Rich liked the store, and the owners liked his passion for the job. And so the three original partners gave him a once-in-a-lifetime opportunity to buy into the Bushwhacker brand. "I had one more test to pass and one thesis to write to finish my master's, and I thought, 'Nah, skip it.' And that's how I got into retailing," Rich says with a hearty laugh.
For the next couple of years the store rode the crest of a rising wave, as a generation of nature-loving hippies traded their ganja for granola and outdoor sports became "in". Bushwhacker soon had a second store in Springfield, Illinois, and in 1976, Rich headed to Peoria to open their newest store. "We did really well for a while," explains Rich. "And then two things happened. All the hippies got married, had kids and stopped backpacking. And it also stopped snowing a lot in central Illinois, so cross country skiing went north with the snowlines." With those two major developments, the wave crashed, the easy sales ended and by 1980, the store was hemorrhaging cash.
Rich quickly found himself in an uncharted territory as partners left, stores changed hands and everyone in the outdoor specialty business struggled to find solid ground. Around that time, a business consultant gave Rich his best advice. "If you want to stay in business, you'd better go out there and find something to sell." And with that, Bushwhacker began experimenting with sailboats, windsurfing and other emerging sports outside their traditional climbing and backpacking lines.
And then there was one.
By 1984, Peoria was the last store standing. "I think at that time we had a negative net worth of something like $70,000." But even when they didn't have much, they had a philosophy set them apart. If they sold it, they learned how to use it, becoming the experts their customers relied on to get the most out of their gear.
When windsurfing took off, Rich and then store manager Sally Brown became certified windsurfing instructors. "I spent the first 10 hours of my life as a windsurfer drifting down wind and getting rescued and doing it all over again," remembers Rich. "And then somebody finally showed me how to do it." When a customer suggested that they sell downhill skis, they hit the slopes, learning that sport as well. And once they had it down, they brought it home, sharing everything they knew with local skiers in classes that got people off the couch and on the slopes.

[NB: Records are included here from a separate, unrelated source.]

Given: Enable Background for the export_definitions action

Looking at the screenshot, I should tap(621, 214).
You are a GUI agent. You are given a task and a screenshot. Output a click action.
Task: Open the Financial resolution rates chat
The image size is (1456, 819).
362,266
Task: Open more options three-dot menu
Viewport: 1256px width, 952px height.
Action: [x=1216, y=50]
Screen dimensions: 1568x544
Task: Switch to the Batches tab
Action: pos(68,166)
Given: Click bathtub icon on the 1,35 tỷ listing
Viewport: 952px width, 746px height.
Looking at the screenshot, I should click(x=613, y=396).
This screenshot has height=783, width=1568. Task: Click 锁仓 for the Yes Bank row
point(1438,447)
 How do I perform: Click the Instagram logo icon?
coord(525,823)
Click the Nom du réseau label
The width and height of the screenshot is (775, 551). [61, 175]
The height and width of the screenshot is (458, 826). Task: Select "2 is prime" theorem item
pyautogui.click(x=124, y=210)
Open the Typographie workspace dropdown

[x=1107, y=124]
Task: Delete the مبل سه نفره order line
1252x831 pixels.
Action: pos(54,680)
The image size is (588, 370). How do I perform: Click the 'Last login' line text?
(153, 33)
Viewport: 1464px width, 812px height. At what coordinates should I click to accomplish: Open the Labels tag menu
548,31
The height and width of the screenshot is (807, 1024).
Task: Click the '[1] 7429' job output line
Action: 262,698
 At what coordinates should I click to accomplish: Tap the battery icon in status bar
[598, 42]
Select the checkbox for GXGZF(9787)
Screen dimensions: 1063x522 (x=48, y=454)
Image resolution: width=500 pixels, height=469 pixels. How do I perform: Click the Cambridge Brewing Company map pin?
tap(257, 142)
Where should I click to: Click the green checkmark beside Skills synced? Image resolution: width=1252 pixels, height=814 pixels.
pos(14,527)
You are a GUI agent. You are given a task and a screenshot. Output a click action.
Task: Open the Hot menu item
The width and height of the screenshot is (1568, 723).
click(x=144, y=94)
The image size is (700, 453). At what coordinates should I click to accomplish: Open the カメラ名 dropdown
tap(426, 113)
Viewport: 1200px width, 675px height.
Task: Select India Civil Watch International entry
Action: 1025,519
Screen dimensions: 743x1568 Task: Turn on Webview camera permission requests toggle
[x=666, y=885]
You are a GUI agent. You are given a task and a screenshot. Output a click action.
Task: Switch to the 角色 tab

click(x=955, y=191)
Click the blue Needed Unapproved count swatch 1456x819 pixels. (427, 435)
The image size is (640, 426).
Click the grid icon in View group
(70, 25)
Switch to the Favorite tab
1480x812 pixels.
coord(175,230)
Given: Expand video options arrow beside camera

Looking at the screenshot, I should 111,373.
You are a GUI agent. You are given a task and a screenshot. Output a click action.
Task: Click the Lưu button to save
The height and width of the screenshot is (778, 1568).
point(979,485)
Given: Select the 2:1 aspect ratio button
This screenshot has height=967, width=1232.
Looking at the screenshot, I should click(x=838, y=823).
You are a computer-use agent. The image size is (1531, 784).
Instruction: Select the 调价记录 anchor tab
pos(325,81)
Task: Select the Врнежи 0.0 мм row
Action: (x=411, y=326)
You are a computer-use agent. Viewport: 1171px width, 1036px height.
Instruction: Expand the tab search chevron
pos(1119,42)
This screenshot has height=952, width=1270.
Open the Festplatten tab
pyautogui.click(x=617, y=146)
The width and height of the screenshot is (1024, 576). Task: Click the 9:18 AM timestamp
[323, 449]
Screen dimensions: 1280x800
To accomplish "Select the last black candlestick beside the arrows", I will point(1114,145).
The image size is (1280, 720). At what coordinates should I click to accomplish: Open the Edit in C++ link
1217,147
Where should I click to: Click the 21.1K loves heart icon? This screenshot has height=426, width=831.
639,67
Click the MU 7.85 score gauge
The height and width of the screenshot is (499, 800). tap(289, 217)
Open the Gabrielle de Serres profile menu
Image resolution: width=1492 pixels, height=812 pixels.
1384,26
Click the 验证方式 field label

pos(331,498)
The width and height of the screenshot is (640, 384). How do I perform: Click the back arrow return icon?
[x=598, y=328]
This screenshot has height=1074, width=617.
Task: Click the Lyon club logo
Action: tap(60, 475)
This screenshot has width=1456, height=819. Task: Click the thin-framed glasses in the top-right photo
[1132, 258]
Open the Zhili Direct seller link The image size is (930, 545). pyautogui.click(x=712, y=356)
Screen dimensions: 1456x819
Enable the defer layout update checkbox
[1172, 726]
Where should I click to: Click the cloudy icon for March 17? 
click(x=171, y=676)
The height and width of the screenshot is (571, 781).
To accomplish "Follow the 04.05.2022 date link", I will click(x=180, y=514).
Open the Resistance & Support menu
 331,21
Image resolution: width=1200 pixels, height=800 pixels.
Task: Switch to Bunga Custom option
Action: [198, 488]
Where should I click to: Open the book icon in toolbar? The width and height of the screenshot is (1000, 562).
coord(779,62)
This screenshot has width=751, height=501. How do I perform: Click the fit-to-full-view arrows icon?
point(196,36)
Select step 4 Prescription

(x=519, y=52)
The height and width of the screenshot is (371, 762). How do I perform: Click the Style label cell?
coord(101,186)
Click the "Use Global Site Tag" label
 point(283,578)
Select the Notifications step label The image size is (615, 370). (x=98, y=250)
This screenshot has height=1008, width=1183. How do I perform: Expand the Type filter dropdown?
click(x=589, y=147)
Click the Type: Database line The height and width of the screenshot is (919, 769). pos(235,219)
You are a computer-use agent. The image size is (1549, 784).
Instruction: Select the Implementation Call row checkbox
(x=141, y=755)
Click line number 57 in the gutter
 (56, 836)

By the late 80s, all of the hard work began to pay off, and Bushwhacker celebrated their move back into the black with a party as unique as the store. Over beer and brats, Bushwhacker employees toured a temporary museum of old backpacking gear and cross-country skis that Rich set up in his backyard and reminisced about their struggles. "We called it 'Fifteen Rollercoaster Years: Celebrating Bushwhacker's survival as a backpacking shop … or is it a skiing, windsurfing, skateboarding or patio shop?'"
Admittedly, the store has changed a lot since cleats and climbing rope were among its top sellers. Today, Bushwhacker is one of the area's largest bike shops with a broad assortment of kayaks, windsurfing equipment and other outdoor gear that changes with every season. But for all those who've walked through the doors of this local Peoria store, it continues to be something more.
For the beginner, it's the starting point, where advice is free and questions are always encouraged. And for the pros, it's the connecting point — the one place where they return time and time again to share their passion for sport. And perhaps more than anything, it's that atmosphere of collective exploration that keeps Rich invested after nearly 40 years of retail. "You can't package that sort of vibe. That's real. That's us." And that's why Bushwhacker continues to be one of Illinois' greatest original brands.